**BRIEF**
Please count the lines in the entries below that include the word "field", and give only the number.

(Stored data)
▽

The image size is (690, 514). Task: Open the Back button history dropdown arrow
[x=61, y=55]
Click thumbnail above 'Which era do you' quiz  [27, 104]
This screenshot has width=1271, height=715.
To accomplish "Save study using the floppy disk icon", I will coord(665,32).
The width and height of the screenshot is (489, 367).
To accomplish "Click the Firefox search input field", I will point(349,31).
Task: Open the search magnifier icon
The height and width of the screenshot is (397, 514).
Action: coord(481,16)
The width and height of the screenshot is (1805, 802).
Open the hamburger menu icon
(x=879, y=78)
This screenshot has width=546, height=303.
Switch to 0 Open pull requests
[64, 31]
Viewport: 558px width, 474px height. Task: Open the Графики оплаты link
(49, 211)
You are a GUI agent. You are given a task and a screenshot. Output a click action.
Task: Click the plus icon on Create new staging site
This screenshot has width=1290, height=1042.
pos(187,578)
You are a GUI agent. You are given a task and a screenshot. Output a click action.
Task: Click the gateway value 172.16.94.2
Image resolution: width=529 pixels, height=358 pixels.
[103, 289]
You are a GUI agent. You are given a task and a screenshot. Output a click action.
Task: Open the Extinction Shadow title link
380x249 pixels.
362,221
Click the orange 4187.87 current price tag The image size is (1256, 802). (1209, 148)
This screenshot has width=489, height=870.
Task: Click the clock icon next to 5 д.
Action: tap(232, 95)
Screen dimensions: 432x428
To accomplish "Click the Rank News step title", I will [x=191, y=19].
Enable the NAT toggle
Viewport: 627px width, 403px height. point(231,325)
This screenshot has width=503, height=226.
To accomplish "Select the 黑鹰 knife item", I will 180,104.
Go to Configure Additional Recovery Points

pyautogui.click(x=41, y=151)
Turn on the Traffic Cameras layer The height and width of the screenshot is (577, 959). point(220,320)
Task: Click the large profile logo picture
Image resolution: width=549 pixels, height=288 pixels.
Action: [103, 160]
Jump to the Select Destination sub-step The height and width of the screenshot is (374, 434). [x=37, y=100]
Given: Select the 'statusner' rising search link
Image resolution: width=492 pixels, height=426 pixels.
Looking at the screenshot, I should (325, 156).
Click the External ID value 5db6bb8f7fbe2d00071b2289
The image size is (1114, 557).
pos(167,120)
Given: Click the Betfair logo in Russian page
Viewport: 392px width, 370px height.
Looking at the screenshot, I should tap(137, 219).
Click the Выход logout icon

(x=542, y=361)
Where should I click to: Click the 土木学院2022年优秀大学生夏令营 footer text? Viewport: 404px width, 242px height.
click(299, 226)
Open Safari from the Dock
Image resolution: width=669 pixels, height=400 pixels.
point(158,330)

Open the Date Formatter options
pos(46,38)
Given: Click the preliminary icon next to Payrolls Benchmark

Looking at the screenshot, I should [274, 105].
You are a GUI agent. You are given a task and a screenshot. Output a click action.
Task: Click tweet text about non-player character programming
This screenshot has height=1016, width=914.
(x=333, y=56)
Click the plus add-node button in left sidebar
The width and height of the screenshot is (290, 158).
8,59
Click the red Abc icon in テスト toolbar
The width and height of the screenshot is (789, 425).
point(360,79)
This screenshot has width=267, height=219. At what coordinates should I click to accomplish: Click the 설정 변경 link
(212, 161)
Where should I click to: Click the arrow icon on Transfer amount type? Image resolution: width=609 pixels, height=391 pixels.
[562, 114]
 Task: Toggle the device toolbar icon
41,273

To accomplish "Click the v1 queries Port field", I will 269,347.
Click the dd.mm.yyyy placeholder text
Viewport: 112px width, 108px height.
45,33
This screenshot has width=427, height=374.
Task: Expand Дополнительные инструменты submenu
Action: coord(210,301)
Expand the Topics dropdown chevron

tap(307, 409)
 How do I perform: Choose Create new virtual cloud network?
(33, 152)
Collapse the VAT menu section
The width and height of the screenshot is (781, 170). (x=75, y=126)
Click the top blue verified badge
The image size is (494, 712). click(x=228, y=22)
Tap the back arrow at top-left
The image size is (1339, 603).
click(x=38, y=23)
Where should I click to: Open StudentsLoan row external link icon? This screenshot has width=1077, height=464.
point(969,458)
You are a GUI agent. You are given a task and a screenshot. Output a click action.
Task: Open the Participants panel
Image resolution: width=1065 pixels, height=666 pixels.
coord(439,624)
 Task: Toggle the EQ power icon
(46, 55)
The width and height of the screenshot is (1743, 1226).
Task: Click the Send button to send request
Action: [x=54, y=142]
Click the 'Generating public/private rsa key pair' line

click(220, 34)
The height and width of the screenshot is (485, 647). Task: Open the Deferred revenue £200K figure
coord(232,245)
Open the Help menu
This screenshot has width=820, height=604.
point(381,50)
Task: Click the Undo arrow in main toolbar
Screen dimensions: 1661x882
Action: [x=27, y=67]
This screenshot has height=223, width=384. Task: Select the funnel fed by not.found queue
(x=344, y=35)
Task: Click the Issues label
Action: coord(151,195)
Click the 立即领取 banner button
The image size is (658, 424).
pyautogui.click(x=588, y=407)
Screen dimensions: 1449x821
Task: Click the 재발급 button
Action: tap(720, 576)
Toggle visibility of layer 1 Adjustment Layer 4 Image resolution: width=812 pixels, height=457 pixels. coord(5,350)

△

**RESPONSE TO THIS TASK**
2